Dan,
Thanks for posting about this, as I too was plagued with this ongoing NFS SR issue for a while and found it hard to describe (…not anymore). After some digging, I found in the XCP-ng NFS python code (/opt/xensource/sm/nfs.py ) that there are two main "other-config " options that you can pass to an NFS-based SR mount at the hypervisor level. You can pass an "nfs-timeout " value (which correlates to the NFS "timeo " option) and/or a “nfs-retrans” value (which correlates to the NFS "retrans " option).
The defaults in XCP-ng should be:
- nfs-timeout (timeo) = 200 (this is in tenths of a second, i.e. 20 seconds)
- nfs-retrans (retrans) = 4
You should see in your current NFS mounts at the command line (just type mount ) “…,timeo=200,retrans=4 ,…” in the NFS options if these defaults have not been changed.
You can change either of these values to make an NFS-based SR "more resilient " to NFS/network outages. The math/algorithm behind the settings should also be in the same “nfs.py” code in the header comments between lines ~27 and 46. I used this info and ChatGPT to compute tables for a fixed nfs-timeout and varying nfs-retrans values and with a fixed nfs-retrans and varying nfs-timeout values.
To gauge how long I would need an SR backend to wait for the target to reboot/recover, I rebooted all of my FreeNAS/TrueNAS appliances one by one and timed how long it took each for a full recovery (then add about 10% for good measure). We have several older servers that we use for testing/experimenting, so the slowest reboot we had was 6 min 30 sec. So, my nfs-timeout and nfs-retrans settings are based on bridging a 7 minute outage or 4200 tenths of a second (i.e., 420 seconds).
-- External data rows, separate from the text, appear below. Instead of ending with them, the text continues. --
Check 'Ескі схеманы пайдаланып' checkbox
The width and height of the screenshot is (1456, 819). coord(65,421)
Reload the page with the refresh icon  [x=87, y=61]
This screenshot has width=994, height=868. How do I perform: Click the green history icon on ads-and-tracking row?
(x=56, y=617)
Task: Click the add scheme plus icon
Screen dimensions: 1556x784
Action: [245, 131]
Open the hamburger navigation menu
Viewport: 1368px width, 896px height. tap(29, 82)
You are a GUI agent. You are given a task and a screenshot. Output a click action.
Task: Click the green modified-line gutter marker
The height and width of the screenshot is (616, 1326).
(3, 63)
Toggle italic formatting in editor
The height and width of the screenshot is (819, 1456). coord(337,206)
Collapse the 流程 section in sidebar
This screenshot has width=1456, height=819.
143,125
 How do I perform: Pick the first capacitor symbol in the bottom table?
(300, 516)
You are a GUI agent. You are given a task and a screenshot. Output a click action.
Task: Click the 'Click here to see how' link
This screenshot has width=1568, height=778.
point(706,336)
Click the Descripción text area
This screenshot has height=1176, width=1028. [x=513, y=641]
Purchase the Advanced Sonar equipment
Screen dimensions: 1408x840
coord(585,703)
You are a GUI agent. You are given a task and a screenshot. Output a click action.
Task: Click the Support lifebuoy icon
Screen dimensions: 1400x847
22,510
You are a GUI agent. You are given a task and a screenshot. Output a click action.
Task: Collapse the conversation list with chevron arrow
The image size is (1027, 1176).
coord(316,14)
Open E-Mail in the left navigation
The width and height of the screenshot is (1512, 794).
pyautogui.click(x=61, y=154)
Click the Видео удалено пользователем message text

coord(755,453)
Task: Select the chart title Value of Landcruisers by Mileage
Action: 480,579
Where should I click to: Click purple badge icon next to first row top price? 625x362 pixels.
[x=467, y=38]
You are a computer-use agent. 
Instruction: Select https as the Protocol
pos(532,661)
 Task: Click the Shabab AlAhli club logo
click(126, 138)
I tested both changing nfs-timeout = 4200 and keeping nfs-retrans = 4 and keeping the default nfs-timeout = 200 and increasing the nfs-retrans = 24. Both of these worked! None of our VM disks using the rebooted NFS-backed SR went into a read-only state. You might see some processes/operations not working during this outage period (i.e., no new ssh logins to an impacted VM, existing sessions stayed open), but once the NFS target comes back, all queued-up operations should be flushed out and continue. I did not need to reboot any of my VMs.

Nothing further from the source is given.